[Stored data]
..............................

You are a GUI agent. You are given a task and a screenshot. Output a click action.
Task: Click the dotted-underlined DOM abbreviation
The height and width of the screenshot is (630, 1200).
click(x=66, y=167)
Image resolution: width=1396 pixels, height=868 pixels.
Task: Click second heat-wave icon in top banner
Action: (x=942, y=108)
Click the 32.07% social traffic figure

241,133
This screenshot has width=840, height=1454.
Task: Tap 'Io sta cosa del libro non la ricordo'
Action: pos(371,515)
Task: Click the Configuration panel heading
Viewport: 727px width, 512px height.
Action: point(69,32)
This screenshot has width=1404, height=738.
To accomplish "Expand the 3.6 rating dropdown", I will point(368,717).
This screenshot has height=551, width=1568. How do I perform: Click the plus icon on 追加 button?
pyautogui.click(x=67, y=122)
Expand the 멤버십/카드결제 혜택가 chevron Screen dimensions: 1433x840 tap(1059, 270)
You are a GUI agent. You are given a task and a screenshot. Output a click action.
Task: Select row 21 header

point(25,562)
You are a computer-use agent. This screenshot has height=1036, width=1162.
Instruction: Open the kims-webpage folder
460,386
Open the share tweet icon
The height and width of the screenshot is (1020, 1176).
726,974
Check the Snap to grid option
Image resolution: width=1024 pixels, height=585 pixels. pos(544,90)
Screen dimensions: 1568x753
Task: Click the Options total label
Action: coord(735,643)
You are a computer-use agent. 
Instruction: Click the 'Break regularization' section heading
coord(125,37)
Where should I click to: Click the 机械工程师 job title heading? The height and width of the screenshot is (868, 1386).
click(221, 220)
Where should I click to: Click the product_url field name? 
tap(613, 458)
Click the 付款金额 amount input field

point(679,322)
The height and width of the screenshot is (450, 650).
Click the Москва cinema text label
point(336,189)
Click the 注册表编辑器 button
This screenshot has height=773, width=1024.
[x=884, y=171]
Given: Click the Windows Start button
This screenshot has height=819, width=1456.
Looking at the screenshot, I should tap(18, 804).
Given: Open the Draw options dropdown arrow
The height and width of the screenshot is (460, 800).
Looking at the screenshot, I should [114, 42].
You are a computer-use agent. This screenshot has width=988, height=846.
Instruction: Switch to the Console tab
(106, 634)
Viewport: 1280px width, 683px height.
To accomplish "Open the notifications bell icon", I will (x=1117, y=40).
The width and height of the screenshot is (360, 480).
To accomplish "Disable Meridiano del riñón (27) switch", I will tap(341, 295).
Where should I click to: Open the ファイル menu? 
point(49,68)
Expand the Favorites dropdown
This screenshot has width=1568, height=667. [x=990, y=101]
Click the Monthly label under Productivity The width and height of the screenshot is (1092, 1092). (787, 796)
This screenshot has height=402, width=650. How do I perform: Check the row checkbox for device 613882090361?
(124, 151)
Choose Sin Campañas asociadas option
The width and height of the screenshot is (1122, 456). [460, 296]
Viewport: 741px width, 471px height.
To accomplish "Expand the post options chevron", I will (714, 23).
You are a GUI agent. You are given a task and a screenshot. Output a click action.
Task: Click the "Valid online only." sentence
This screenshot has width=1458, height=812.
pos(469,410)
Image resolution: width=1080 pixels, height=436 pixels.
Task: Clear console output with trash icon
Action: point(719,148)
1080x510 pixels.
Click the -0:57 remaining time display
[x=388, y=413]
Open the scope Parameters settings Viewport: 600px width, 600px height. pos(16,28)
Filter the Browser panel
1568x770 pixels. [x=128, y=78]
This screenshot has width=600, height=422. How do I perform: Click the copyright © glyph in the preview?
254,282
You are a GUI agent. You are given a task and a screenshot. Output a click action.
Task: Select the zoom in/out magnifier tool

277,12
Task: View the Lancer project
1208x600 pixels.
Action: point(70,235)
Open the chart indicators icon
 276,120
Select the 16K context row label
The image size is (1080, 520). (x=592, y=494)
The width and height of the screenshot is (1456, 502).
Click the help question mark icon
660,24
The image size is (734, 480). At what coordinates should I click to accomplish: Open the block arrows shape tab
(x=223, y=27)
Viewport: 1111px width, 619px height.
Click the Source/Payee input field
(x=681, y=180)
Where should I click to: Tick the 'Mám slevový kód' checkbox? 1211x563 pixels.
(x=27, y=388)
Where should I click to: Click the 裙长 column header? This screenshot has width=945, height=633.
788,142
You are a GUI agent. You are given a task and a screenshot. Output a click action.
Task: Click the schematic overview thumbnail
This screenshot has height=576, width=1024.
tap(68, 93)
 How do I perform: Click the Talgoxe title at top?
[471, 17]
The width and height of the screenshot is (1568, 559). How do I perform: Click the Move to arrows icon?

..............................

▶ [ASSIGNED TASK]: Using the records above, please repeat the line with "Click the -0:57 remaining time display" and every line after it exactly, and give no other text.

▶ [OUTPUT]:
Click the -0:57 remaining time display
[x=388, y=413]
Open the scope Parameters settings Viewport: 600px width, 600px height. pos(16,28)
Filter the Browser panel
1568x770 pixels. [x=128, y=78]
This screenshot has width=600, height=422. How do I perform: Click the copyright © glyph in the preview?
254,282
You are a GUI agent. You are given a task and a screenshot. Output a click action.
Task: Select the zoom in/out magnifier tool

277,12
Task: View the Lancer project
1208x600 pixels.
Action: point(70,235)
Open the chart indicators icon
 276,120
Select the 16K context row label
The image size is (1080, 520). (x=592, y=494)
The width and height of the screenshot is (1456, 502).
Click the help question mark icon
660,24
The image size is (734, 480). At what coordinates should I click to accomplish: Open the block arrows shape tab
(x=223, y=27)
Viewport: 1111px width, 619px height.
Click the Source/Payee input field
(x=681, y=180)
Where should I click to: Tick the 'Mám slevový kód' checkbox? 1211x563 pixels.
(x=27, y=388)
Where should I click to: Click the 裙长 column header? This screenshot has width=945, height=633.
788,142
You are a GUI agent. You are given a task and a screenshot. Output a click action.
Task: Click the schematic overview thumbnail
This screenshot has height=576, width=1024.
tap(68, 93)
 How do I perform: Click the Talgoxe title at top?
[471, 17]
The width and height of the screenshot is (1568, 559). How do I perform: Click the Move to arrows icon?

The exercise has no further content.